The request:
Can you write out the stretch of the listing from the line containing "Viewport: 1553px width, 784px" through the line containing "(x=46, y=569)", switching "Gross Profit Margin" to "Operating Profit Margin" and leaving everything else unchanged?

## begin Data supplied

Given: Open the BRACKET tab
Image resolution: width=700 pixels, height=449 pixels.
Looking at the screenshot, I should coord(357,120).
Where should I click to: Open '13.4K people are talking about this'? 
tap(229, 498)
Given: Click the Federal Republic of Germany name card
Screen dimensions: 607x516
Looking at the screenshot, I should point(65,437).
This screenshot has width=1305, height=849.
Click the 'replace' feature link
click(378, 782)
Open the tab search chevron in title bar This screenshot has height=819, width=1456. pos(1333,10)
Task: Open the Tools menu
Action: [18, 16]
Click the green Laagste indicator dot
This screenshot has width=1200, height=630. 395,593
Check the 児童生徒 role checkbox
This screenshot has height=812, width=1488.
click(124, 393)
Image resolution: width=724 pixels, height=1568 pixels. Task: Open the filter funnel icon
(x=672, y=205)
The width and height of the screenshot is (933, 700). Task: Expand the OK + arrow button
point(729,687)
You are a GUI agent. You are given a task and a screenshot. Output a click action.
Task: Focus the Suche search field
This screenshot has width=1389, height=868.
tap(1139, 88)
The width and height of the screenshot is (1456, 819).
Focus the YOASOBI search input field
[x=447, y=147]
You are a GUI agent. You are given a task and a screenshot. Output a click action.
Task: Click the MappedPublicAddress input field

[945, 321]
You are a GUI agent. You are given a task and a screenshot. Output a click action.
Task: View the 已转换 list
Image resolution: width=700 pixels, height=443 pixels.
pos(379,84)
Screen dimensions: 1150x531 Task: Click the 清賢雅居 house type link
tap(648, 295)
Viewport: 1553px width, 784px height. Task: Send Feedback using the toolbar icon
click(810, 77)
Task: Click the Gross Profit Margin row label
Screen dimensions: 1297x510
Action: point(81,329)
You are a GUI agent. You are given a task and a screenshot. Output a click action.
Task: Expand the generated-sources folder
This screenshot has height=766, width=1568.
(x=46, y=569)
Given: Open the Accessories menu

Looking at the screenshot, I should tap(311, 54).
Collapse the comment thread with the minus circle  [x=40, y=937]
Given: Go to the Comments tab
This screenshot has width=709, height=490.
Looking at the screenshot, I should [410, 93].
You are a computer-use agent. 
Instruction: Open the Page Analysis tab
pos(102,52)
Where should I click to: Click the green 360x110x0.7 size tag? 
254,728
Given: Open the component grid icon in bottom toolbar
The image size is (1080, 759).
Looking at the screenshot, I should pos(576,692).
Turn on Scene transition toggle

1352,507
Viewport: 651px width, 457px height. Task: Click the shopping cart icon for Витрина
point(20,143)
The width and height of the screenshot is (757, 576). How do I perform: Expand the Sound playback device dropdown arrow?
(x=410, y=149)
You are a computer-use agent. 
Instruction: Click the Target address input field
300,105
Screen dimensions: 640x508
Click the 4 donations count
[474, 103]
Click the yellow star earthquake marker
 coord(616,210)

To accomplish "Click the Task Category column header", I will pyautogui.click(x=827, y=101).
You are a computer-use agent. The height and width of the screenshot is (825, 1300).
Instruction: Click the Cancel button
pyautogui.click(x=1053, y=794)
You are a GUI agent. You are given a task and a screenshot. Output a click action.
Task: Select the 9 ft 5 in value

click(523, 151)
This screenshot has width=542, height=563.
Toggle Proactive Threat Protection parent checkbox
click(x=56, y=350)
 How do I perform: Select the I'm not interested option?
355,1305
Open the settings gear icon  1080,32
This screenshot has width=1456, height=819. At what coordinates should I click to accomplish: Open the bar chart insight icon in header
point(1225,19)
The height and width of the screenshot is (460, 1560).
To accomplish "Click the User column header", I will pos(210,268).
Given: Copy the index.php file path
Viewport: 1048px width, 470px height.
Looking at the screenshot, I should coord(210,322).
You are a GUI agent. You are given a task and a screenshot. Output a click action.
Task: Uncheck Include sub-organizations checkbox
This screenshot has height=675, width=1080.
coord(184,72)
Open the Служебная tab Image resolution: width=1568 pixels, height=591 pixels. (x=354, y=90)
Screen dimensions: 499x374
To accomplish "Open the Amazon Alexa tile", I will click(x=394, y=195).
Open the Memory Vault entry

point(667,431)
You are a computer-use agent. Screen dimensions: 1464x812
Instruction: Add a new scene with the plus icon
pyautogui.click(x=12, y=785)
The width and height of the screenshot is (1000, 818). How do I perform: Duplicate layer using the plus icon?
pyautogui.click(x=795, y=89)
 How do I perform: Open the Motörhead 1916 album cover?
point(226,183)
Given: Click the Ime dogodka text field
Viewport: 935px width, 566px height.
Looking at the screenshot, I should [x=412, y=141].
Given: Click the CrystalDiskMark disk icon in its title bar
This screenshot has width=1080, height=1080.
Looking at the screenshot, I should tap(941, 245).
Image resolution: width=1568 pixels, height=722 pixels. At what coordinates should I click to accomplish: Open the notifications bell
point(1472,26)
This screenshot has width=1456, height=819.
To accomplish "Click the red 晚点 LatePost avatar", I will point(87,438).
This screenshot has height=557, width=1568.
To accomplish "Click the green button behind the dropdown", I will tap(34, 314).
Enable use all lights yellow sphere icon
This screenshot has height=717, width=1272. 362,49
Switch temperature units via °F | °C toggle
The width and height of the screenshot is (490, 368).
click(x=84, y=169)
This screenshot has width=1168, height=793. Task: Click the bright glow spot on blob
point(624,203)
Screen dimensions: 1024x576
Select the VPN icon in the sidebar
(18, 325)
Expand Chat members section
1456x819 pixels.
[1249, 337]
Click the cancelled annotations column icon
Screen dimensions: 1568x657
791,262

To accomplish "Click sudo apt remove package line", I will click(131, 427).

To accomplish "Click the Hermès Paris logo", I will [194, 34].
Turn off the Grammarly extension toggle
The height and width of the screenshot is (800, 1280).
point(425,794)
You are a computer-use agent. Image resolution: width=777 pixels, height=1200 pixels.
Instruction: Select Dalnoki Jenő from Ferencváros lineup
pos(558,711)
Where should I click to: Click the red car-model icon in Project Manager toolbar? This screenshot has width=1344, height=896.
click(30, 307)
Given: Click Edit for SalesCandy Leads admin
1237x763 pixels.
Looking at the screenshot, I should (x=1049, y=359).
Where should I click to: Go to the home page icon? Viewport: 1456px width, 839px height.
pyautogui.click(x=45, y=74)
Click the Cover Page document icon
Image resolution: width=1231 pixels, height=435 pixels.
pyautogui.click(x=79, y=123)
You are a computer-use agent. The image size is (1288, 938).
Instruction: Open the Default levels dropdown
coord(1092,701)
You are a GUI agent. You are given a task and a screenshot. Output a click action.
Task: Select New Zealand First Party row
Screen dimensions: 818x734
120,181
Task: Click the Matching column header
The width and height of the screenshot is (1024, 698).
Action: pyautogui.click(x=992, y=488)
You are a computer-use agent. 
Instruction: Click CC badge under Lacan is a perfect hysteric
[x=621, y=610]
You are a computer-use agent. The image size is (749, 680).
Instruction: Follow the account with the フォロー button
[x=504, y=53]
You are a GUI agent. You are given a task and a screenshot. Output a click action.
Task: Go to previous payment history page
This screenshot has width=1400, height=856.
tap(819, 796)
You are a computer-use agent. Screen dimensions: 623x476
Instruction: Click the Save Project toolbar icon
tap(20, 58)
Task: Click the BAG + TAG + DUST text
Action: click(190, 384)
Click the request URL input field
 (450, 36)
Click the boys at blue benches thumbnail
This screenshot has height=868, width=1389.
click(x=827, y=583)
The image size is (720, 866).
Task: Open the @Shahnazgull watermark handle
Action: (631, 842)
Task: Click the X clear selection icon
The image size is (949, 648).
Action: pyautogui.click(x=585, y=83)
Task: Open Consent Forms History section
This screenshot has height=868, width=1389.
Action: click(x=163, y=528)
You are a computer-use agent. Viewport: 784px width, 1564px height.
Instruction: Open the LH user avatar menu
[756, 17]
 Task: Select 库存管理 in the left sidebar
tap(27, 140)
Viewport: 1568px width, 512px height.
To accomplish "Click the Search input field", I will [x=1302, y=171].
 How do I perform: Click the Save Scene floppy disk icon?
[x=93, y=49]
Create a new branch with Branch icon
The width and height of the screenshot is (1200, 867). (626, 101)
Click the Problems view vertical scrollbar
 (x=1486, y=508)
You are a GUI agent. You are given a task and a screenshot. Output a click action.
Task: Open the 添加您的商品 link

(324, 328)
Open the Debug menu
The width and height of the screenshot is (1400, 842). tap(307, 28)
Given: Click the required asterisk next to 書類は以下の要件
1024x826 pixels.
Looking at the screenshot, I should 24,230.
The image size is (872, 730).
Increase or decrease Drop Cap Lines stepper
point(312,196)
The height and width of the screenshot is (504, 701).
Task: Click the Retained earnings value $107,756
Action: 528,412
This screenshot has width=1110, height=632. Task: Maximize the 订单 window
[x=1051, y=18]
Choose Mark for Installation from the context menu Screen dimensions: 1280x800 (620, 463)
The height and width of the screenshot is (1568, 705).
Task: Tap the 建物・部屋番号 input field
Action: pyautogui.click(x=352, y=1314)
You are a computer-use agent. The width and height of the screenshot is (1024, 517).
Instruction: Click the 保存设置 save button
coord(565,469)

## end Data supplied

Response:
Viewport: 1553px width, 784px height. Task: Send Feedback using the toolbar icon
click(810, 77)
Task: Click the Operating Profit Margin row label
Screen dimensions: 1297x510
Action: point(81,329)
You are a GUI agent. You are given a task and a screenshot. Output a click action.
Task: Expand the generated-sources folder
This screenshot has height=766, width=1568.
(x=46, y=569)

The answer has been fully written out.